Gary Copeland Lilley is the author of eight books of poetry, the most recent being The Bushman's Medicine Show, from Lost Horse Press (2017), and a chapbook, The Hog Killing, from Blue Horse Press (2018). He is originally from North Carolina and now lives in the Pacific Northwest. He has received the Washington DC Commission on the Arts Fellowship for Poetry. He is published in numerous anthologies and journals, including Best American Poetry 2014, Willow Springs, The Swamp, Waxwing, the Taos International Journal of Poetry, and the African American Review. He is a Cave Canem fellow.
Martha McAvoy Linehan is a Seattle-based poet, art maker, chemical dependency professional and Integrated Movement Therapist (IMT). She co-founded with her sister Jennie Linehan, Word UP SHOT, a photography and poetry project designed for adolescent girls in recovery. She later adapted the scope of the project to address the specific needs of young women who have been commercially sexually exploited. Martha currently works as a counselor, yoga instructor and art facilitator with the Organization for Prostitution Survivors (OPS)(www.seattleops.org), a social service agency and agent of change that envisions a world of gender equality, free from all forms of oppression and exploitation. She has a collection of poems, Au Revoir Georgette, Poetry Around Press, and a chapbook, SISTER, Poems & Images (2019).
Shankar Narayan explores identity, power, mythology, and technology in a world where the body is flung across borders yet possesses unrivaled power to transcend them. Shankar is a four-time Pushcart Prize nominee, winner of the 2017 Flyway Sweet Corn Poetry Prize, and has been a fellow at Kundiman and at Hugo House. He is a 4Culture grant recipient for Claiming Space, a project to lift the voices of writers of color, and his chapbook, Postcards From the New World, won the Paper Nautilus Debut Series chapbook prize. Shankar draws strength from his global upbringing and from his work as a civil rights attorney for the ACLU. In Seattle, he awakens to the wonders of Cascadia every day, but his heart yearns east to his other hometown, Delhi. Connect with him at shankarnarayan.net.
Joannie Stangeland is the author of The Scene You See (most recently), In Both Hands, and Into the Rumored Spring, all from Ravenna Press, as well as three chapbooks. In 2019, she received the Crosswinds Poetry Journal grand prize Her poems have appeared in Prairie Schooner, Mid-American Review, The Southern Review, and other journals. Joannie holds an MFA from the Rainier Writing Workshop.

Records from a dataset
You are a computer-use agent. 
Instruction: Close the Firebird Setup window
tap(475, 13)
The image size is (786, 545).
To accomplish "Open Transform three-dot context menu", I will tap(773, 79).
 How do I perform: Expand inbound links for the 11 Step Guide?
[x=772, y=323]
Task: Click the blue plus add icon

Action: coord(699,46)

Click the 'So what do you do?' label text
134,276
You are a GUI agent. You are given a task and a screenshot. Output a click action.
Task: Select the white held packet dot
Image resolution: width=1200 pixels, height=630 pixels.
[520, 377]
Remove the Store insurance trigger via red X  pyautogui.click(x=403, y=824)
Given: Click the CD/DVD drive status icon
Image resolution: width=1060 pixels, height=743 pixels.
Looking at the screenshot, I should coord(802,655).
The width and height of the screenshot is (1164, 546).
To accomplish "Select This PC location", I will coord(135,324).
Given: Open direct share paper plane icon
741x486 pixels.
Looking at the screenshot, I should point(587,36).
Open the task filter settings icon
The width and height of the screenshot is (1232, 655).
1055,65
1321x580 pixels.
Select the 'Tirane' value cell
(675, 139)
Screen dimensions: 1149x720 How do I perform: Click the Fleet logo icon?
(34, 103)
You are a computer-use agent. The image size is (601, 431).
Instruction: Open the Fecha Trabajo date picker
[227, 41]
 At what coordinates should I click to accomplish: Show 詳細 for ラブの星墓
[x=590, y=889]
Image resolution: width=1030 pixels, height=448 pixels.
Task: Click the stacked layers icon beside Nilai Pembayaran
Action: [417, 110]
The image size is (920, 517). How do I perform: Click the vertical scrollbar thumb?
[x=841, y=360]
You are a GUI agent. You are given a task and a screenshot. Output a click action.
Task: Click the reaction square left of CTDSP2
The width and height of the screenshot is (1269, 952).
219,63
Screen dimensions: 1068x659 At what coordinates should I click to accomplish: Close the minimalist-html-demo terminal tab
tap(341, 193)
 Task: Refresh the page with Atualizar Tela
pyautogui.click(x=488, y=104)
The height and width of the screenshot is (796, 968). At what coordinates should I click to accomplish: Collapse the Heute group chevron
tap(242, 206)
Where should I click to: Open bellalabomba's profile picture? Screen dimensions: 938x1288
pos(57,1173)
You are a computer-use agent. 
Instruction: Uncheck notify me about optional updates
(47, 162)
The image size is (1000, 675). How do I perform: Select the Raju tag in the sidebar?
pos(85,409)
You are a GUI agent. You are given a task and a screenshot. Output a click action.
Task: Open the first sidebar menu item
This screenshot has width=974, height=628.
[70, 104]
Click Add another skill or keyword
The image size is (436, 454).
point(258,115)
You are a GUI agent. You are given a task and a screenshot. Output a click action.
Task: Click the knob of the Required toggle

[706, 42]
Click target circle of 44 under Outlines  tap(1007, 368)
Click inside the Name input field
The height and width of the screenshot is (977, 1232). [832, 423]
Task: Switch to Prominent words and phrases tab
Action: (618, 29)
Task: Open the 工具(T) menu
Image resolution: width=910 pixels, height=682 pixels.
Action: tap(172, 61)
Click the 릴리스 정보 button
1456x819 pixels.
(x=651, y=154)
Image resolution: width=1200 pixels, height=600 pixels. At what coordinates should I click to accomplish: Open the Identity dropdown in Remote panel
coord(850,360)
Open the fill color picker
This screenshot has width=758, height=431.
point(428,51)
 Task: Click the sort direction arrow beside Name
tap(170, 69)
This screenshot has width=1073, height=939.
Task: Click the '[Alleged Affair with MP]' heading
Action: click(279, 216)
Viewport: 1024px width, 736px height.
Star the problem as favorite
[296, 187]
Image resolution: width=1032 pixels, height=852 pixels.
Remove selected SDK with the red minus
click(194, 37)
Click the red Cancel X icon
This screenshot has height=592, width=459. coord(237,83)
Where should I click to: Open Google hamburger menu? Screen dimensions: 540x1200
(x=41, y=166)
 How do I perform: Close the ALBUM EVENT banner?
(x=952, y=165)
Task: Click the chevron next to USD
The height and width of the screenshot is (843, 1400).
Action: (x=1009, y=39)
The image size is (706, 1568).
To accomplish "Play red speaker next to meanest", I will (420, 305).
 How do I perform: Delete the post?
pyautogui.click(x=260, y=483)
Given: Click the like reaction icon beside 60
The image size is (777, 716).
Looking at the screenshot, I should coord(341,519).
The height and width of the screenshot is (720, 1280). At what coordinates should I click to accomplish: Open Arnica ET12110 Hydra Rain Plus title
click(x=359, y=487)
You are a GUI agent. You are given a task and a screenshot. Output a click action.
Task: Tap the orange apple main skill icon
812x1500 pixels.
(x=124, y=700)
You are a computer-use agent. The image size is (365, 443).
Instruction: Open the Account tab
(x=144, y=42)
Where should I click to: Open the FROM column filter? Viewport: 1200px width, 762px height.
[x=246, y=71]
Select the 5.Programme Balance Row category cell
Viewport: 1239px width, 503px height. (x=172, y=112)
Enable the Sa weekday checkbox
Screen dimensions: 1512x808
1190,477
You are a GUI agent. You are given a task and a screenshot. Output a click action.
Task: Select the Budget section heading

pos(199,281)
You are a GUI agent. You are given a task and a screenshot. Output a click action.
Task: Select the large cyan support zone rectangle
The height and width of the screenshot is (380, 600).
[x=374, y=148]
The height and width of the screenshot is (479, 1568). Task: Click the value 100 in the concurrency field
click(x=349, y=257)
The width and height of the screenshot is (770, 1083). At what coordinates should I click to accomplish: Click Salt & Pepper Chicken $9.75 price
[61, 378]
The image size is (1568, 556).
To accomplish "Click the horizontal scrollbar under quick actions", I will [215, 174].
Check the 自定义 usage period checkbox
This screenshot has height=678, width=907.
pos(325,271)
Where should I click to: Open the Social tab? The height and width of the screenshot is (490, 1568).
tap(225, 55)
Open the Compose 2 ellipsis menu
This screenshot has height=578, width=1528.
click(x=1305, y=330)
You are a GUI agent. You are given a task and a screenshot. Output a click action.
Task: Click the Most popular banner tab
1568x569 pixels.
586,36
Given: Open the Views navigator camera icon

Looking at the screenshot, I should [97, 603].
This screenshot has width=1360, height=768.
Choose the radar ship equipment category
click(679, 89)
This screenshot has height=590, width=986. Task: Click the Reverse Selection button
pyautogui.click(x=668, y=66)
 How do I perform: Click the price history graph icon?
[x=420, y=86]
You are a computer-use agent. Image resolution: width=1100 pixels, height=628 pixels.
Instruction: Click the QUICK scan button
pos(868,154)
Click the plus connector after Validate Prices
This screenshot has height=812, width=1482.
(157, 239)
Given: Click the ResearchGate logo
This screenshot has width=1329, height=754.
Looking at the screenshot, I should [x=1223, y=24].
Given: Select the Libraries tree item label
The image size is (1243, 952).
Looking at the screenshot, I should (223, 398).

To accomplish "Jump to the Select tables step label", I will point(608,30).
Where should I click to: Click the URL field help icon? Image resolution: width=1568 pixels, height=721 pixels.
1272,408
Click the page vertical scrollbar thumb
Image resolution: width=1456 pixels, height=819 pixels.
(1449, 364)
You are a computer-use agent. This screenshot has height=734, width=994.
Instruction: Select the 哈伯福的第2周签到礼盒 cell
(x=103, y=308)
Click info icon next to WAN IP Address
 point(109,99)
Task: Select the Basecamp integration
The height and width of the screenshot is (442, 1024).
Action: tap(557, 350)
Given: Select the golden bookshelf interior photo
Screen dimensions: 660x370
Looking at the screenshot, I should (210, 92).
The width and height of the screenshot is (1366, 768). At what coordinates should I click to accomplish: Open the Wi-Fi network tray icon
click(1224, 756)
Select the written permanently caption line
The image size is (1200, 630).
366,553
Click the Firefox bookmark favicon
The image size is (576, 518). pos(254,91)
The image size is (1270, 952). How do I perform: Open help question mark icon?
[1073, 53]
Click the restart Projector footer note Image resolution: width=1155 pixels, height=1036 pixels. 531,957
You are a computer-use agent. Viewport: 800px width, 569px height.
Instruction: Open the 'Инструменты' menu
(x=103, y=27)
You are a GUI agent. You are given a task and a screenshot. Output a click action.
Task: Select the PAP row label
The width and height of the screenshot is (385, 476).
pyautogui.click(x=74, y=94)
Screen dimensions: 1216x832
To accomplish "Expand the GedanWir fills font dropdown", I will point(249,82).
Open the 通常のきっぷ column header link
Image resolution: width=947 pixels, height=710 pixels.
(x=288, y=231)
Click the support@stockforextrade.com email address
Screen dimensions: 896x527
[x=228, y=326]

WHAT TO DO:
- 1) In the poet biographies, what organization does Shankar Narayan work for as a civil rights attorney?
- 2) Rewrite the poet biographies starting at "Shankar Narayan explores" and ending at "him at shankarnarayan.net.", substituting "the Pacific Northwest" for "Cascadia".
- 3) Summarize the poet biographies in two sentences.

RESPONSE LIST:
- 1) The ACLU.

- 2)
Shankar Narayan explores identity, power, mythology, and technology in a world where the body is flung across borders yet possesses unrivaled power to transcend them. Shankar is a four-time Pushcart Prize nominee, winner of the 2017 Flyway Sweet Corn Poetry Prize, and has been a fellow at Kundiman and at Hugo House. He is a 4Culture grant recipient for Claiming Space, a project to lift the voices of writers of color, and his chapbook, Postcards From the New World, won the Paper Nautilus Debut Series chapbook prize. Shankar draws strength from his global upbringing and from his work as a civil rights attorney for the ACLU. In Seattle, he awakens to the wonders of the Pacific Northwest every day, but his heart yearns east to his other hometown, Delhi. Connect with him at shankarnarayan.net.

- 3) The poet biographies introduce four poets: Gary Copeland Lilley, originally from North Carolina and the author of eight books of poetry; Martha McAvoy Linehan, a Seattle-based poet and counselor who co-founded the Word UP SHOT project with her sister; Shankar Narayan, a four-time Pushcart Prize nominee who works as a civil rights attorney for the ACLU; and Joannie Stangeland, author of three books from Ravenna Press and three chapbooks. Their honors include Lilley's Washington DC Commission on the Arts Fellowship for Poetry, Narayan's 2017 Flyway Sweet Corn Poetry Prize, and Stangeland's 2019 Crosswinds Poetry Journal grand prize.